Weitere Unfälle sorgen für Verkehrsprobleme

Unterdessen meldete Útinform am Sonntagmorgen zwei weitere Verkehrsunfälle, von denen auch Autofahrer in Ungarn betroffen sind.

Auf der Hauptstraße 11 in Dunabogdány krachte ein Auto in der Nähe von Kilometer 37 in einen Strommast, was eine Vollsperrung der Straße zur Folge hatte. Der Verkehr wird über die örtlichen Gemeindestraßen umgeleitet.

In Győr, auf der Hauptstraße 82, kollidierte ein weiteres Fahrzeug bei Kilometer 76 mit einer Leitplanke auf einer Brücke.
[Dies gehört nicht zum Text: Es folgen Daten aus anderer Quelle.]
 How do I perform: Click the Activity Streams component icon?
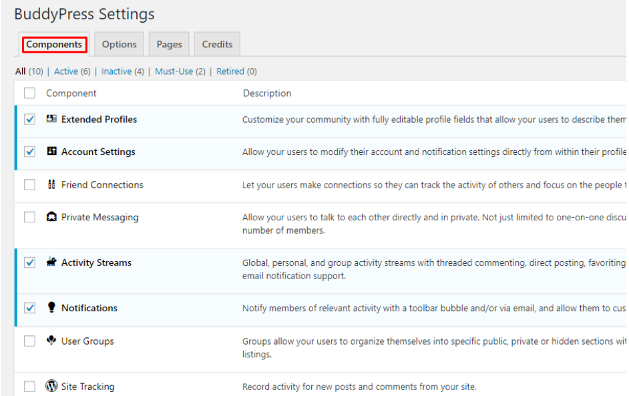(x=51, y=262)
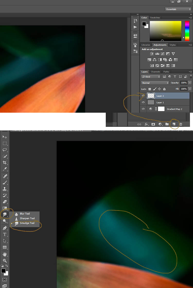Screen dimensions: 193x288
Task: Choose Smudge Tool from flyout menu
Action: pyautogui.click(x=27, y=223)
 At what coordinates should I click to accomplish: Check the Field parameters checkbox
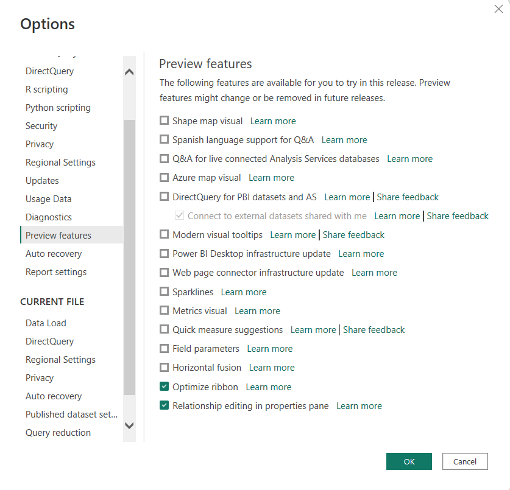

Der Verkehr wird derzeit nur einspurig geführt, was zu Verzögerungen führt.

Falls Sie es verpasst haben:

Autofahrer sollten die Bedingungen prüfen

Die Behörden bitten die Autofahrer, vorausschauend zu planen, Umleitungen zu befolgen und den aktuellen Straßenzustand zu prüfen, bevor sie reisen, insbesondere in Gebieten, die von Überschwemmungen oder Unfällen betroffen sind. Da der Wasserstand entlang der Ipoly weiter steigt, sind weitere Einschränkungen nicht auszuschließen.